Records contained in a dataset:

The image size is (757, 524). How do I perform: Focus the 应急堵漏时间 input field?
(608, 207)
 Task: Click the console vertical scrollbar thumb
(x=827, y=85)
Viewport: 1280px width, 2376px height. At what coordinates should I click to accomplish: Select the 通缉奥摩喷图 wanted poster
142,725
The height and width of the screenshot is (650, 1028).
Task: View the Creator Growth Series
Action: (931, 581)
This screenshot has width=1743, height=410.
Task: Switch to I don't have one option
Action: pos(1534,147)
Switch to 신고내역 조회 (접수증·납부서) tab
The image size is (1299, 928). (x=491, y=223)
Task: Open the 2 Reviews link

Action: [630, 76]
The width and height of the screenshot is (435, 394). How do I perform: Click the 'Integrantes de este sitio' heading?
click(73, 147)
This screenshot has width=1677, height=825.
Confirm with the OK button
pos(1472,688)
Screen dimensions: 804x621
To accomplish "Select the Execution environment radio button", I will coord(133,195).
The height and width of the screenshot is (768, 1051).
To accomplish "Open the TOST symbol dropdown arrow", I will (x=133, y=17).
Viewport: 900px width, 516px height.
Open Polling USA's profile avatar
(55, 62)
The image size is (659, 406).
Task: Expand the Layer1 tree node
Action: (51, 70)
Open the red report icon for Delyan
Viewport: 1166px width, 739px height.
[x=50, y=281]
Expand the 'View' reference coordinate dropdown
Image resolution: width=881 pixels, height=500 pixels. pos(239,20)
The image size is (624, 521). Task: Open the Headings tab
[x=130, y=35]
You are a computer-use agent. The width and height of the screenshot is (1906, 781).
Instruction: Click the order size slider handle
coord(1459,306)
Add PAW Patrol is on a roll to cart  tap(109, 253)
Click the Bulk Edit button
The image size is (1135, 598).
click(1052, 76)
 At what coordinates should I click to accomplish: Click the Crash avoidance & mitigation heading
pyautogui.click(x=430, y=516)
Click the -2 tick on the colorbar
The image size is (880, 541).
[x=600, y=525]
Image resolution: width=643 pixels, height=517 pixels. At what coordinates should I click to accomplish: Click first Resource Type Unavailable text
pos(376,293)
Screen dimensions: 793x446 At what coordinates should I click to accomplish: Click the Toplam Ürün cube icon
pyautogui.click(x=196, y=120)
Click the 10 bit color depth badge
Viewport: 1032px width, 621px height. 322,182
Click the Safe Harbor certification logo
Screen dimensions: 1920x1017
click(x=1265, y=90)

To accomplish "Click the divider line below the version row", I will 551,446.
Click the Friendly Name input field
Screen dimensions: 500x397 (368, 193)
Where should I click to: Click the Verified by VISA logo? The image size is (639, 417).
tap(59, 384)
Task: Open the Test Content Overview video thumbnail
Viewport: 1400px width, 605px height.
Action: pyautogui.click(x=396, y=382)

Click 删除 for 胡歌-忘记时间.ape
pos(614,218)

§ **INSTRUCTIONS TO FOLLOW**
Your reply should be a single number: the count of lines above that include the string "will".

§ **PROBLEM SOLUTION**
3